(GIVEN TASK) Quote the data below word for word, from the line with "You are a computer-use agent. Viewport: 590px" to the line with "click(769, 58)", including both of those lines. Leave the pictures out of your answer.

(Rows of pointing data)

- - - - -

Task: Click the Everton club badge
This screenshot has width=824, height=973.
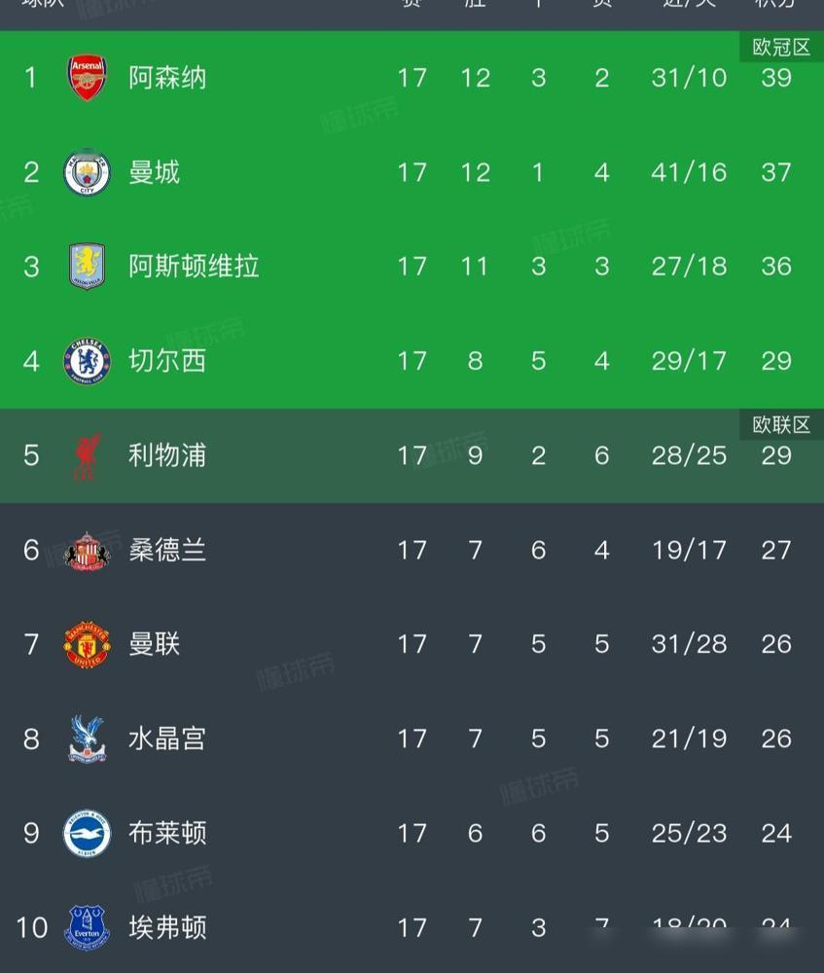Action: [86, 926]
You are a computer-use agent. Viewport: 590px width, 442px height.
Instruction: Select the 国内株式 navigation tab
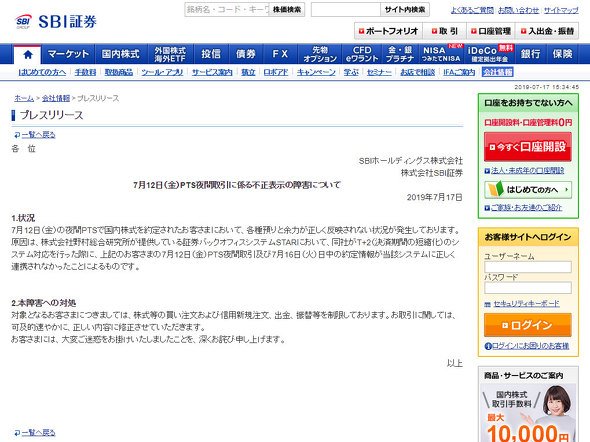click(x=120, y=54)
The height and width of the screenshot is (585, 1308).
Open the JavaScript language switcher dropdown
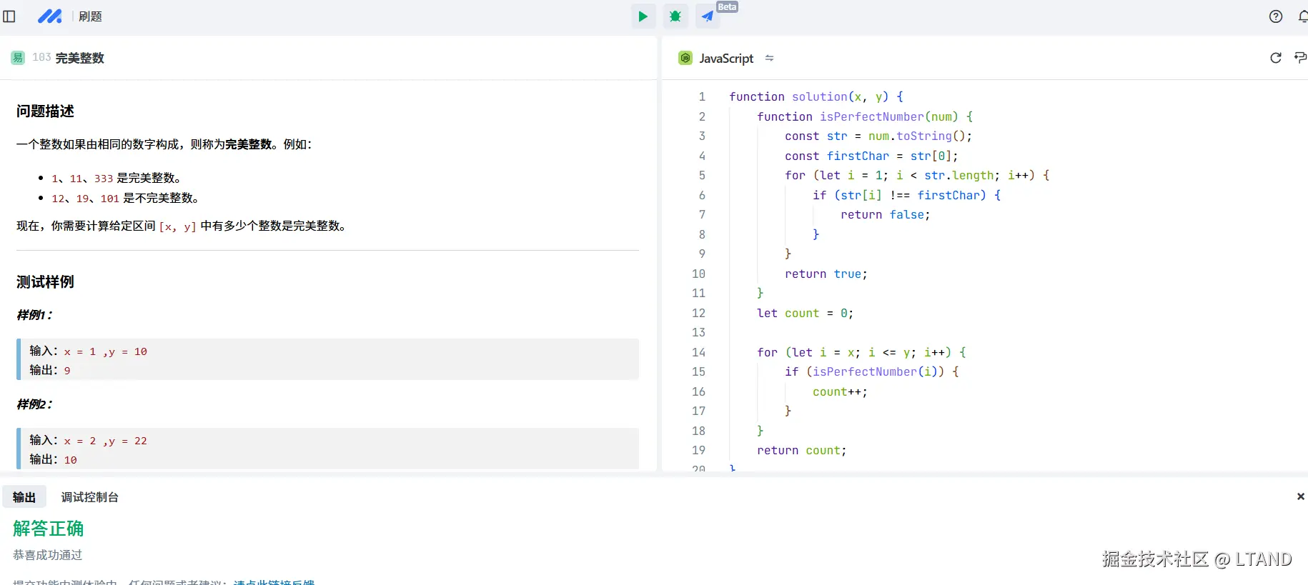click(769, 58)
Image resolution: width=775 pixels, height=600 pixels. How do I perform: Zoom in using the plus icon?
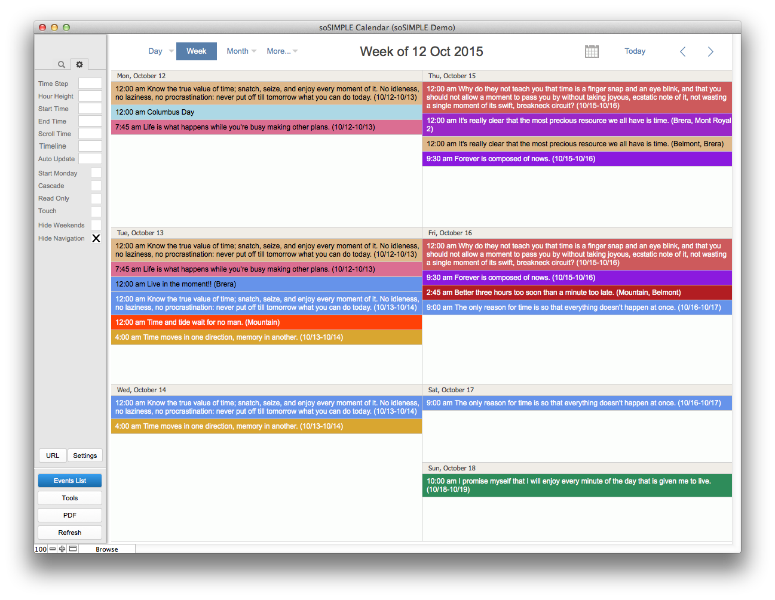(62, 549)
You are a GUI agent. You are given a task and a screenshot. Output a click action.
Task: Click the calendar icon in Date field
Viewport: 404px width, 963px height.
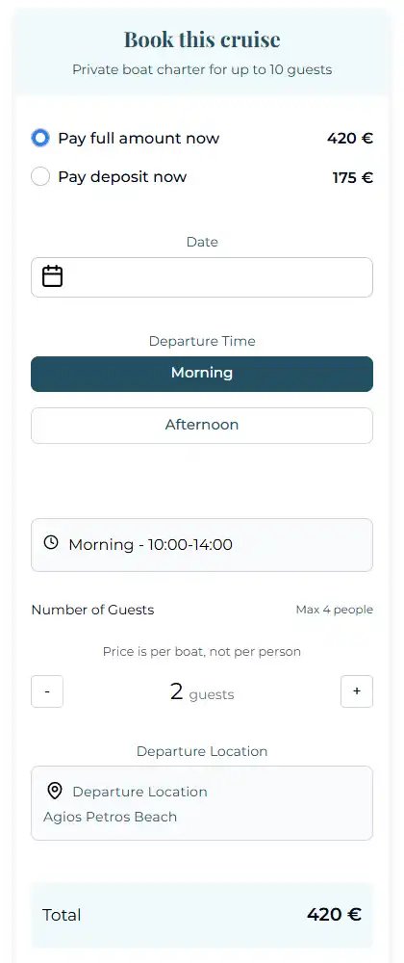coord(52,276)
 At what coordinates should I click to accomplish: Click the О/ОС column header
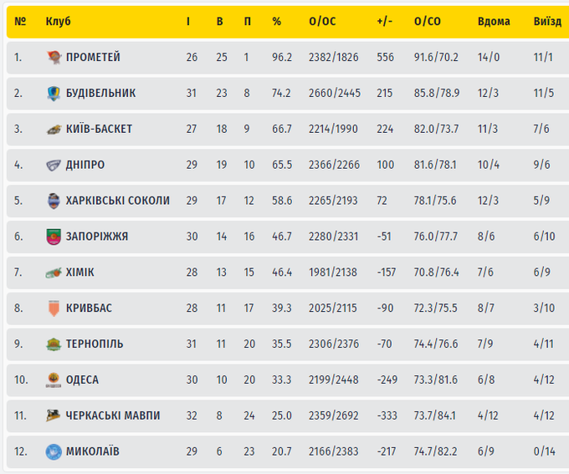322,21
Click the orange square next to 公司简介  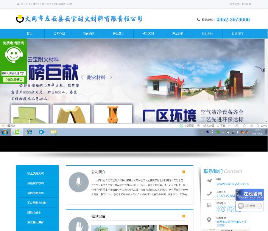coord(184,172)
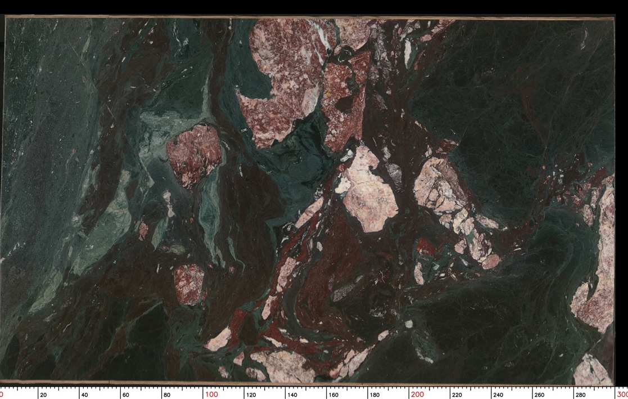Click the red 200 mark on the ruler
The image size is (628, 399).
tap(417, 394)
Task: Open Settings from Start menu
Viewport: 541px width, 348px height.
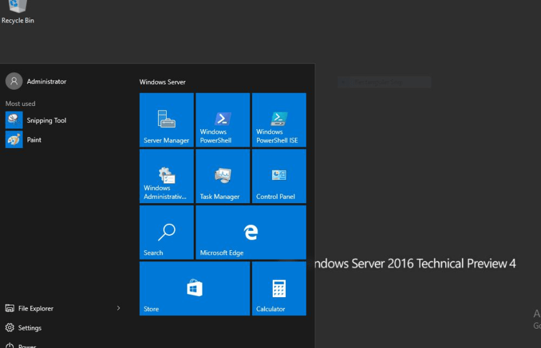Action: point(29,328)

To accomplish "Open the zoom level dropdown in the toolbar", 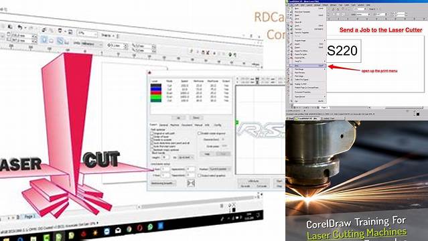I will pos(87,33).

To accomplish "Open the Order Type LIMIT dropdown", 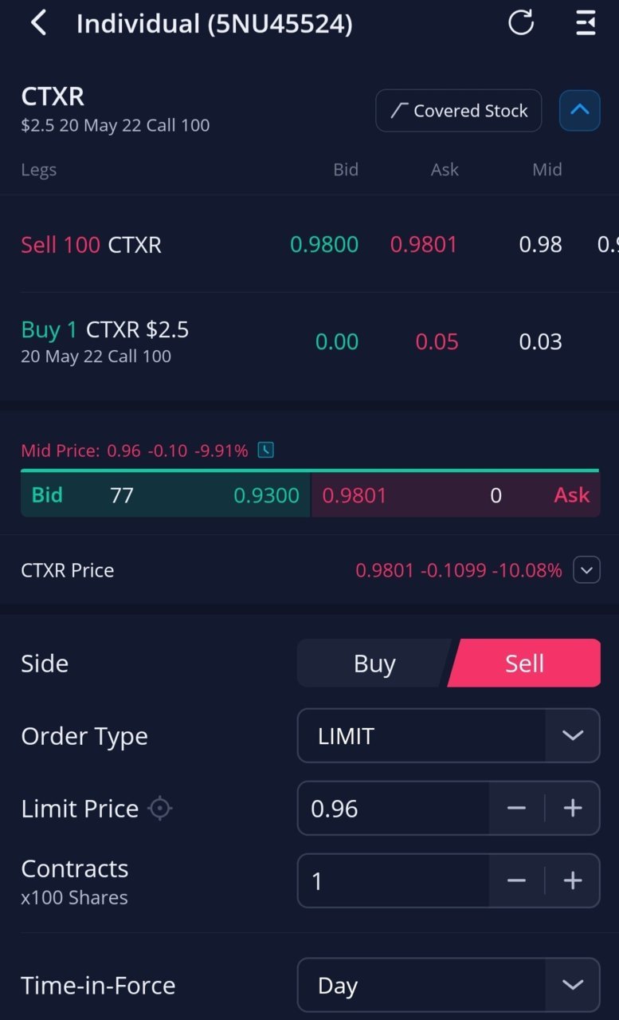I will (449, 735).
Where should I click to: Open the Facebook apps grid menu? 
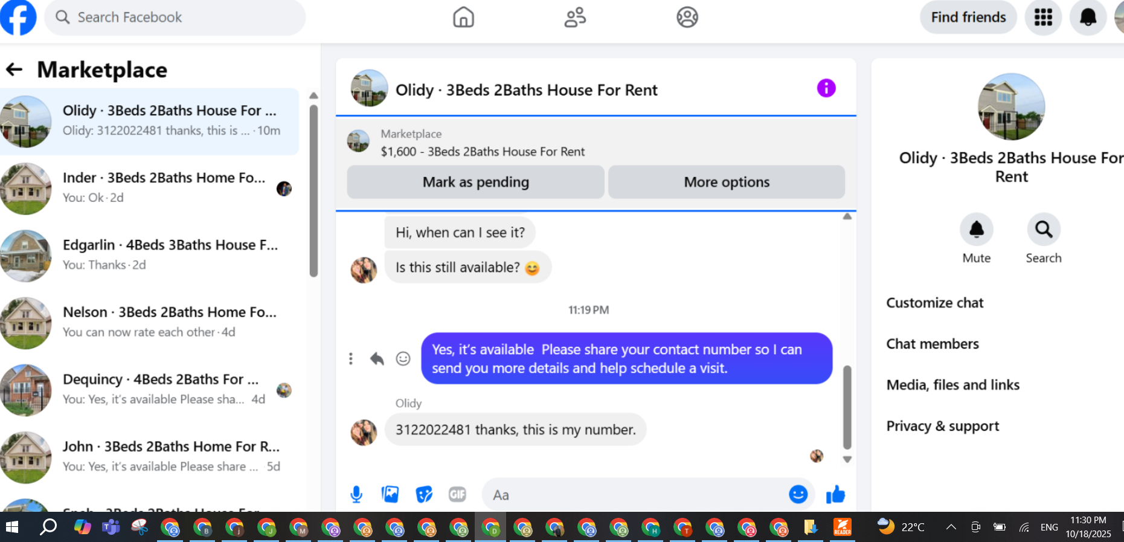coord(1043,18)
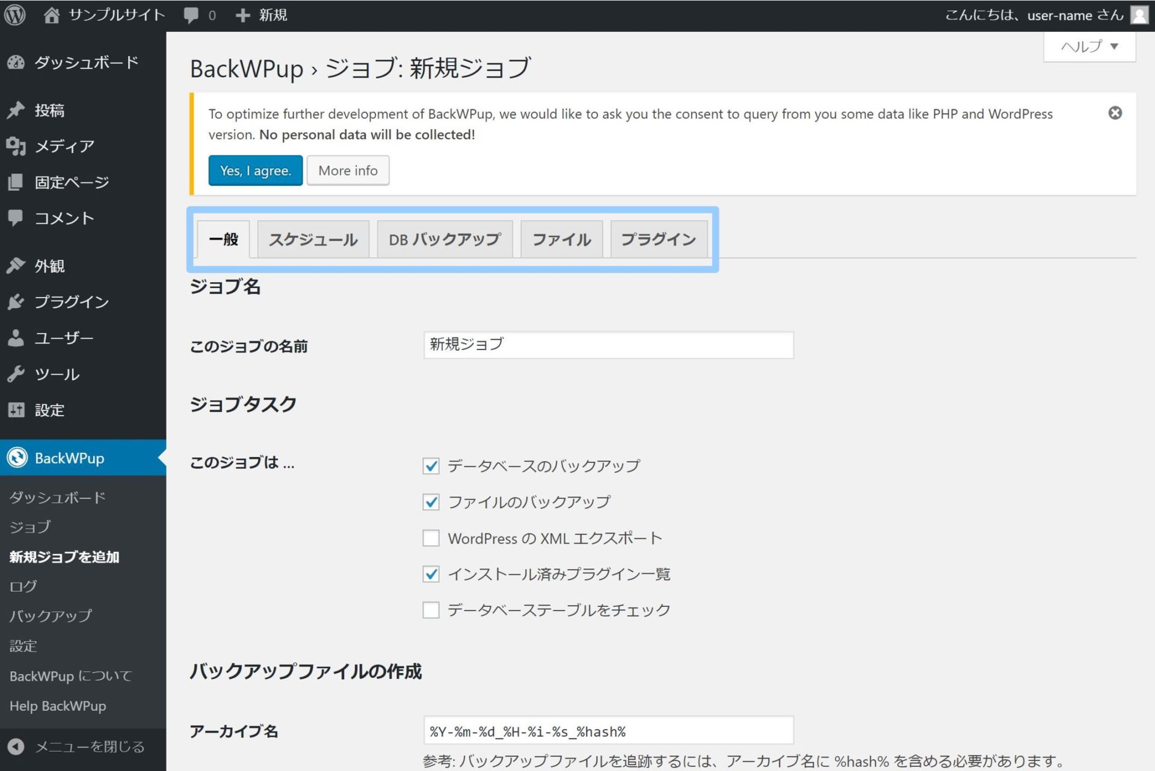The height and width of the screenshot is (771, 1155).
Task: Click the 新規 plus icon in toolbar
Action: point(242,14)
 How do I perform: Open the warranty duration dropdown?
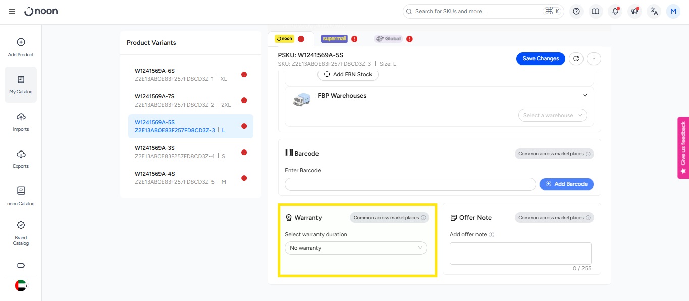point(355,248)
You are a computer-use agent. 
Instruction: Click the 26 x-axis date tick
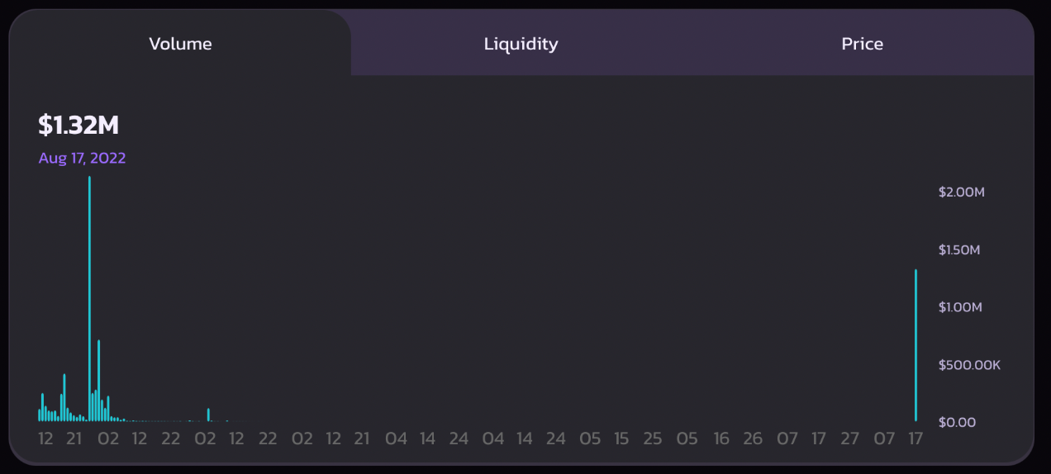[x=752, y=438]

- - - - -

(OUTPUT OF THE TASK)
You are a computer-use agent. Viewport: 590px width, 442px height.
Instruction: Select the 国内株式 navigation tab
click(x=120, y=54)
The height and width of the screenshot is (585, 1308).
Open the JavaScript language switcher dropdown
click(769, 58)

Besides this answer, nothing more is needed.